Des pro-Morales fusillés au Pando

Publié le par LHL - La Loupe

Des pro-Morales fusillés au Pando
Libération publié le 18/09/2008 à 05h04
Par Nourmamode Reza



De notre correspondante à La Paz «Nous nous sommes dispersés, car nous étions sans défense, explique Rodrigo Melina, rescapé de la tuerie. Les gens se jetaient dans la rivière, et là c'était incroyable, ils ont mitraillé ceux qui essayaient de traverser.» Depuis le début de la semaine, les témoignages glaçants se multiplient et tous racontent comment un groupe de paysans fidèles au président Evo Morales, simplement armés de bâtons, est tombé, la semaine passée, dans une embuscade tendue par des hommes armés à 30 kilomètres de Cobija, capitale de la région amazonienne du Pando (nord de la Bolivie).

Fosse commune. Déplacés dans la capitale par les autorités pour les mettre à l'abri, et rassemblés mardi dans les salons du Parlement, certains rescapés assurent même que de jeunes enfants figurent parmi les victimes. «Nous sommes arrivés à la rivière, raconte Claudia Alpire, paysanne indigène de la commune de Filadelfia, et là ils ont tué les enfants. Des enfants d'1 an, de 6 ans, et de 8 ans, qui pleuraient et suppliaient leurs mères pour qu'on ne les tue pas. Ils les ont d'abord battus et après ils leur ont tiré dans le dos.
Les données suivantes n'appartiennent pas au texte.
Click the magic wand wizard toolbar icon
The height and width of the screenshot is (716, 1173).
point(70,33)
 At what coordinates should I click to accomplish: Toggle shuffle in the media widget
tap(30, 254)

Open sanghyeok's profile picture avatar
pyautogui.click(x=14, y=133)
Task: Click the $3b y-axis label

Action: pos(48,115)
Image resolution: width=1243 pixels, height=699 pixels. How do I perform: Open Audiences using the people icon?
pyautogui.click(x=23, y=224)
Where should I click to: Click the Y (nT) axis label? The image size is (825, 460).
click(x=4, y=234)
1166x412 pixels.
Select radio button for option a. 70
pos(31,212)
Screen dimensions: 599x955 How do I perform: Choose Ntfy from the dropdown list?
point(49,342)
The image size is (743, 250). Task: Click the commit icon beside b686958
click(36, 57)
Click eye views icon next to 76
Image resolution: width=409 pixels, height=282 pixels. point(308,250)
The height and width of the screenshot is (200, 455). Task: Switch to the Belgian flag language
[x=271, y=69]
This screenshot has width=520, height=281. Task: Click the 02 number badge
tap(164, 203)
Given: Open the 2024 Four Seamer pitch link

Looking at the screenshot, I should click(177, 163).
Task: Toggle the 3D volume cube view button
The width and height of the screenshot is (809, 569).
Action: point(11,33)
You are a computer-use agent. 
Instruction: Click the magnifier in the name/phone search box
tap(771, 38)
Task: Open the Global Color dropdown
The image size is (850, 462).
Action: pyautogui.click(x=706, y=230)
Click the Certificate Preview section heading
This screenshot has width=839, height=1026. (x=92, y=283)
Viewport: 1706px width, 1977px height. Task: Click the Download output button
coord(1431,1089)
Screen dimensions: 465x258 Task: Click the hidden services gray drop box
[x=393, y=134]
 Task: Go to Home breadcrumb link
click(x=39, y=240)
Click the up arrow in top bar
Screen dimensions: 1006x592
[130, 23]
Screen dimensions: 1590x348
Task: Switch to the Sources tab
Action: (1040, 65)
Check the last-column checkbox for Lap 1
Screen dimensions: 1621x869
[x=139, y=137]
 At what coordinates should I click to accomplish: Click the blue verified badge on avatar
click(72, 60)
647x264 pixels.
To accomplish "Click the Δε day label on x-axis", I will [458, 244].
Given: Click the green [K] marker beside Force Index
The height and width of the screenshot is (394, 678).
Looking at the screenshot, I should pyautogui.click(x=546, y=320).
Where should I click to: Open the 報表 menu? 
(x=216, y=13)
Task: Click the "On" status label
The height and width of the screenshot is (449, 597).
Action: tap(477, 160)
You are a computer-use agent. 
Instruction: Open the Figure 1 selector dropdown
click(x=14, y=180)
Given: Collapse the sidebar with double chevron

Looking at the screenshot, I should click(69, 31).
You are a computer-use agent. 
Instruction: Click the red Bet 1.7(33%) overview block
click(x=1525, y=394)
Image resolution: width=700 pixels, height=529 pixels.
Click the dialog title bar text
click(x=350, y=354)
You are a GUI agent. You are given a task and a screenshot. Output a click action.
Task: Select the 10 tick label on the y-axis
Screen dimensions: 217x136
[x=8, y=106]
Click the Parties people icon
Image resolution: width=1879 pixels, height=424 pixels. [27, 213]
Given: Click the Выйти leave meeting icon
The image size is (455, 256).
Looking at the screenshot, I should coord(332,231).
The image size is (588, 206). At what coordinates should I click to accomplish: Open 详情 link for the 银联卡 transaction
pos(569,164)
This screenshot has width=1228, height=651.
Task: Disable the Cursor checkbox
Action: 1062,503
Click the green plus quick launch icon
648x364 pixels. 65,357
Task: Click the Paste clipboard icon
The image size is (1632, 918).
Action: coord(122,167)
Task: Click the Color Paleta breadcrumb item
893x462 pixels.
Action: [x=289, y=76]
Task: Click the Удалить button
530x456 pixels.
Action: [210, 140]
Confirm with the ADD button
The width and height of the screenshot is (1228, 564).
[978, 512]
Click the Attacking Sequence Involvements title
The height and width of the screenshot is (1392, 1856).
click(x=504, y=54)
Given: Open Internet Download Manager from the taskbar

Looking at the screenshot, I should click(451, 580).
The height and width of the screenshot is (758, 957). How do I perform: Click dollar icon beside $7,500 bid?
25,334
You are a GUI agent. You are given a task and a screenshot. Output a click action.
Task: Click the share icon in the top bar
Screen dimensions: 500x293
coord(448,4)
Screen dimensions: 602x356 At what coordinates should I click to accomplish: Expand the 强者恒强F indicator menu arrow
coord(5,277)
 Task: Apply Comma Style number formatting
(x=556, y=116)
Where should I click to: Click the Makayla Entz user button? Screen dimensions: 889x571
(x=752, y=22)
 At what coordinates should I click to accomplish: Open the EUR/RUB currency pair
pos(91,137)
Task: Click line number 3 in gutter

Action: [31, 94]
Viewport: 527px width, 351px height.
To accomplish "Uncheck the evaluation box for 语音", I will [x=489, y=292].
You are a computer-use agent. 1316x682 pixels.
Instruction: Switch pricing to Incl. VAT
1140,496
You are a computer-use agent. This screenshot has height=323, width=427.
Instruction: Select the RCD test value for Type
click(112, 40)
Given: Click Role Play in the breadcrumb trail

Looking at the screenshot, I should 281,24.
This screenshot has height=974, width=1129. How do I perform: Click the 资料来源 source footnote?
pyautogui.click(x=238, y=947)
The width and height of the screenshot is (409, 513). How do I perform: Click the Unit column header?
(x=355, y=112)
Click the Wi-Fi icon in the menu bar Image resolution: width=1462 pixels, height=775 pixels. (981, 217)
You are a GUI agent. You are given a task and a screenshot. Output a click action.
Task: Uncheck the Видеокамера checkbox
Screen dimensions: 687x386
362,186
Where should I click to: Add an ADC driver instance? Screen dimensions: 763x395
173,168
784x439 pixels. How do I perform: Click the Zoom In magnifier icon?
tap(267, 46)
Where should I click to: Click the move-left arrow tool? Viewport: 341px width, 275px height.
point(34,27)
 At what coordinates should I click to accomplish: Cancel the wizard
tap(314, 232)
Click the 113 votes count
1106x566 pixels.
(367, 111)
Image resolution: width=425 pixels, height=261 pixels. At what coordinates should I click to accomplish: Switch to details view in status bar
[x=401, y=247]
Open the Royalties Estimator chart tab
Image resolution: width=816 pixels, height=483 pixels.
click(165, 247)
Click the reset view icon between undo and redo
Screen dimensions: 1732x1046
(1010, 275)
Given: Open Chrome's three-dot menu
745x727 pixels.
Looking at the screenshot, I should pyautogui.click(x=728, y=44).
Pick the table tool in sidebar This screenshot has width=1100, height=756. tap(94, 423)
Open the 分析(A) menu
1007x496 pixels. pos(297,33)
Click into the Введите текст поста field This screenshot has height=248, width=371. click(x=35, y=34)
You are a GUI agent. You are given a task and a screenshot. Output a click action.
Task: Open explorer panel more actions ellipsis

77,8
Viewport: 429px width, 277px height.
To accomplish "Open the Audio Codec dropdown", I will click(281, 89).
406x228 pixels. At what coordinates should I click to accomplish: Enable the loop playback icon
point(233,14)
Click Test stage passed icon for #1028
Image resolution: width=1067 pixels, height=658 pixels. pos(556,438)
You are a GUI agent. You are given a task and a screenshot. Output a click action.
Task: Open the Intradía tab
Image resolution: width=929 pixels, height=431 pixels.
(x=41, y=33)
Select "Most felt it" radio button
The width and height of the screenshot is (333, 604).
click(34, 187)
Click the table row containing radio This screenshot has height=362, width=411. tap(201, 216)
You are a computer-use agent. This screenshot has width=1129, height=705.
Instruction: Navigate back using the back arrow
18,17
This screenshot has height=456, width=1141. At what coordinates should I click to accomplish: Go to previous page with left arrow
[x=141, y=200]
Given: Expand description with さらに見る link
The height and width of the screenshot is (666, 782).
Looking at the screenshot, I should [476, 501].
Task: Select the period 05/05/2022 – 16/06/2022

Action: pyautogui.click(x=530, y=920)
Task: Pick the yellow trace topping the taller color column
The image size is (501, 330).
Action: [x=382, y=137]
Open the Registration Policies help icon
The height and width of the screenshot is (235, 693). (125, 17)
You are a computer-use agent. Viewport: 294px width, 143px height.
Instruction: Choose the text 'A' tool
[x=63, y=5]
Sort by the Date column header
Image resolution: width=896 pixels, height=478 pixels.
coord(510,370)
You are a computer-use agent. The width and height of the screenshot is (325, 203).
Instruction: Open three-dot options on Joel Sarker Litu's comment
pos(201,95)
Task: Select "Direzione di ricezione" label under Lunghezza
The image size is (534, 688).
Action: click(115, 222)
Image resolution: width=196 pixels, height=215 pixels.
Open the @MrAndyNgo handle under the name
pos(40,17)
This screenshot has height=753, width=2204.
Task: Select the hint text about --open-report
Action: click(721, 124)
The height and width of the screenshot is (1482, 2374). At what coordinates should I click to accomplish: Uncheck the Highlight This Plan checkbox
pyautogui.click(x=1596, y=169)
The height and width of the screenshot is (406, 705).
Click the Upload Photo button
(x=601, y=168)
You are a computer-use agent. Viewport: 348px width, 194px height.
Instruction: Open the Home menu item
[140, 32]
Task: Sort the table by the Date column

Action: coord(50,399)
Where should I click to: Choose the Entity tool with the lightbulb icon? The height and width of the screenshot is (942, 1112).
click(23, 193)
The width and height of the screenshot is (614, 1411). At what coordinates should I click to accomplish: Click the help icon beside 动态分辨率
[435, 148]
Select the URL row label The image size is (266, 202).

Ces enfants sont là-bas et je crois que les poissons les ont mangés.» Le gouvernement, qui estime que le carnage a fait au bas mot 15 morts, une trentaine de blessés et provoqué une centaine de disparus - certaines sources font état de 30, voire 100 victimes -, n'a pas encore confirmé la mort d'enfants alors que la recherche de corps se poursuit.

Une commission d'enquête de l'Assemblée bolivienne des droits de l'homme est déjà sur place, en attendant la venue d'organisations internationales. Pour Rodrigo Melina, les autorités locales sont impliquées : «Le responsable, c'est Leopoldo Fernandez [le gouverneur du Pando, ndlr], affirme-t-il. Nous avons vu des véhicules des autorités locales avec à l'intérieur plus de 30 hommes armés de fusils, de mitraillettes et de revolvers.» Les rescapés soulignent que de nombreux corps ont été récupérés par les auteurs de la tuerie pour être enterrés dans une fosse commune.

Accusé par le gouvernement d'être responsable du massacre et d'avoir engagé des mercenaires, dont des ressortissants brésiliens et péruviens, pour accomplir le sale boulot, le gouverneur Fernandez a été arrêté mardi à Cobija par les militaires, officiellement pour «refus de se soumettre à l'état d'urgence», avant d'être transféré à La Paz et détenu dans un endroit gardé secret.

Les événements du Pando ont été les plus violents de la semaine d'affrontements qui ont opposé les militants autonomistes aux partisans du président Morales. Et l'état d'urgence a été décreté par le chef de l'Etat, vendredi, dans cette région frontalière du Brésil et du Pérou.

«Il n'y aura pas d'impunité dans ce dossier», avait prévenu dès dimanche Sacha Llorenti, vice-ministre des Relations sociales, ajoutant même : «Leopoldo Fernandez aura droit à une sentence de trente ans de prison.» Visé par une instruction ouverte par le procureur général de la République pour «génocide dans sa catégorie de massacre sanglant», le préfet risque en effet une peine maximale de trente années d'emprisonnement, sans possibilité de libération anticipée.

Régime de terreur. Agé de 56 ans, Leopoldo Fernandez a été député et sénateur du Pando de 1979 à 2005, avant d'être élu préfet. Au sein du parti Action démocratique et sociale (ADS), il a participé au retour au pouvoir de l'ancien dictateur militaire Hugo Banzer en 1997. Les opposants à Fernandez, également entrepreneur du secteur agro-industriel, l'accusent d'avoir instauré un régime de terreur à la solde des grands propriétaires terriens. Le Comité civique proSanta Cruz, principale organisation autonomiste, a réclamé hier la libération immédiate du gouverneur du Pando, sans pour autant mettre dans la balance une éventuelle rupture du fragile dialogue entre gouvernement et opposition.